We recoil from the language but fatness is also seen as reason to blame the fat person who ate his or her way into ‘freakishness’. Even using the word ‘fat” makes people uncomfortable, thus betraying the assumption that fat is bad. But many, perhaps most fat women and girls feel themselves cursed, bewitched like Lady Ragnell and condemned to life as a hag unless or until a modern day Gawain comes along and is willing to be with, to love her as she is. Because giving Ragnell the authority to choose for herself what she preferred was in fact being willing to be with her as she was. 

How many of us have head of husbands complaining that his wife “had let herself go”, meaning she had gained weight and gotten older, and implying that he wanted her less? Or know women who are constantly trying to lose that 10 or 25 or more pounds that stands between them and beauty?

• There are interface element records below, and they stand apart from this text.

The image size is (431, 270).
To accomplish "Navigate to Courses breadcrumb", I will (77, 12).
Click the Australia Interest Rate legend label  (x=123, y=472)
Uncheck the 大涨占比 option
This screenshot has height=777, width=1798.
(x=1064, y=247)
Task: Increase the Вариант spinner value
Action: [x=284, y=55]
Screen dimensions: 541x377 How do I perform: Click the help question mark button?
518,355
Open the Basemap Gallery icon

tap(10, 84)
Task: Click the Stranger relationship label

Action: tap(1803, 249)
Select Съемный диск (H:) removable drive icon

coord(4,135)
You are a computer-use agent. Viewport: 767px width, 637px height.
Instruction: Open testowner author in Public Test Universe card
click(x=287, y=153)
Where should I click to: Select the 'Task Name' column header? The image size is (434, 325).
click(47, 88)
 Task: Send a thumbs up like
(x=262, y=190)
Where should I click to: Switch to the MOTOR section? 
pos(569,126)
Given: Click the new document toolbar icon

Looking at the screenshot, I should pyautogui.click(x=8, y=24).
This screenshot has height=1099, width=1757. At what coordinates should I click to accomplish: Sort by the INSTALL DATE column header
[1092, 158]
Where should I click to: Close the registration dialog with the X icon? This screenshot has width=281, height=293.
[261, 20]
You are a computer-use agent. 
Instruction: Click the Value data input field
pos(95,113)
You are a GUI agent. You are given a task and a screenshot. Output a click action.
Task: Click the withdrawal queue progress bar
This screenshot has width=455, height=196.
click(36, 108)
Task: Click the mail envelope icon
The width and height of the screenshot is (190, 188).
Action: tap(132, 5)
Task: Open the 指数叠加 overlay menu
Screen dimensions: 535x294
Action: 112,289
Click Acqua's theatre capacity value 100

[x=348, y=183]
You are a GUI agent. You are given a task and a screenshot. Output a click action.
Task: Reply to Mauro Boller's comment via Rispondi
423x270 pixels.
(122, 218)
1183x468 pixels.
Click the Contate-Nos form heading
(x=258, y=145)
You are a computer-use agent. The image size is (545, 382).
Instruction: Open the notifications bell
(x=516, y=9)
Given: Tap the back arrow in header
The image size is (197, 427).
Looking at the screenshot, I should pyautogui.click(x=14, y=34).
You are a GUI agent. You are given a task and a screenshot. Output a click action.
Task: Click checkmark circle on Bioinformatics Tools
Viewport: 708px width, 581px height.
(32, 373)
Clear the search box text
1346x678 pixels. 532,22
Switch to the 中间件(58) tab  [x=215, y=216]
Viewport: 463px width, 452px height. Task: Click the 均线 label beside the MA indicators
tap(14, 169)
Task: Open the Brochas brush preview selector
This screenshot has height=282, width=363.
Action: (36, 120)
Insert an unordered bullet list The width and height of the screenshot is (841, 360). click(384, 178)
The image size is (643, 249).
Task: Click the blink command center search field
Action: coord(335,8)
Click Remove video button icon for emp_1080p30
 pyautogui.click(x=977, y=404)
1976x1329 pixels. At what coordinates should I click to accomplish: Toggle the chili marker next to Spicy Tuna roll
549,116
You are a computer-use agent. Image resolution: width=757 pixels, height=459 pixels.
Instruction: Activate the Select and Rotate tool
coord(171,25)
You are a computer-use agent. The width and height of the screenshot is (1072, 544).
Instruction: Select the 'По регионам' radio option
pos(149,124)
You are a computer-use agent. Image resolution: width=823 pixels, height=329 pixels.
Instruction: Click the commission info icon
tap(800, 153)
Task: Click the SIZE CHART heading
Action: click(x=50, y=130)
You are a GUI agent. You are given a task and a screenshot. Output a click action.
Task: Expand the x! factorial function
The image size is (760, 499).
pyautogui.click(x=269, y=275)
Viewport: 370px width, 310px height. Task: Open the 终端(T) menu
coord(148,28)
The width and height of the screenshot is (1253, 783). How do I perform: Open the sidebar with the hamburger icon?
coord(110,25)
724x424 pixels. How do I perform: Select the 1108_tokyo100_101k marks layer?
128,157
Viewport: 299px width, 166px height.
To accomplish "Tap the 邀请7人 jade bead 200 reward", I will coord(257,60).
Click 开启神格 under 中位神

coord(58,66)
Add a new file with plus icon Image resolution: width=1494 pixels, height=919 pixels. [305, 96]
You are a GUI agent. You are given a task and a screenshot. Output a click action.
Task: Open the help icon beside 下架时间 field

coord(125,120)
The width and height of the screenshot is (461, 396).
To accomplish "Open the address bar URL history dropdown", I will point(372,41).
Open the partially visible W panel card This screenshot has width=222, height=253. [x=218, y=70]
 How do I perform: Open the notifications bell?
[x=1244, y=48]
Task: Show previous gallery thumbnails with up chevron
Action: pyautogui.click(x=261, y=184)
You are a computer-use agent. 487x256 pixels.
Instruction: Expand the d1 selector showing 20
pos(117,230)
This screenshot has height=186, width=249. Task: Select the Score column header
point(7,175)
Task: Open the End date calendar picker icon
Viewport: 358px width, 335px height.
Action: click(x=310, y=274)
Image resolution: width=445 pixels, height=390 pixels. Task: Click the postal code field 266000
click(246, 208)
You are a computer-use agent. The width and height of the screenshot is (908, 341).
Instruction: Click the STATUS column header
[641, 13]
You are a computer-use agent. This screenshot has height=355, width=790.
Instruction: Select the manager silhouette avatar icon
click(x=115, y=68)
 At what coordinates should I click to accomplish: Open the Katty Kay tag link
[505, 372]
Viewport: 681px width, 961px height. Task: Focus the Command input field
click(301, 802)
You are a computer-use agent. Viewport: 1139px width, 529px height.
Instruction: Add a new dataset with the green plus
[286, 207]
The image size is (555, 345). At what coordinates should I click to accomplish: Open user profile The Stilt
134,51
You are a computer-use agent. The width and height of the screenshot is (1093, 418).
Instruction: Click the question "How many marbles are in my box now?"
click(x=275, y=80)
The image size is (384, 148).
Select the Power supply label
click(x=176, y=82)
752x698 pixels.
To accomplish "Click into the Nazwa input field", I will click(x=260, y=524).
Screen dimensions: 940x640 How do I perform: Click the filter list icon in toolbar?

In my own life, in my first marriage from the time we got married until the time of the divorce, he kept telling me he would really love me when I weighed 120 pounds. It went on for 24 years. I was angry that he kept telling me throughout the marriage that he would really love me when I weighed 120 pounds. And he was angry that I never attained that goal.  In the end the spell was broken, but I did not transform into a slender woman. I divorce him and a few years later met and married my own Gawain, a man who was and is willing to love me as I am.

Polly Young Eisendrath’s book, Women and Desire: Beyond Wanting to be Wanted . Wanting to be wanted, fearful of not finding the partner who will want us, believing ourselves that fat is unloveable, is the curse many woman live under. Therapy and doing the work of coming to value ourselves and the right to be loved for who we are is the way out.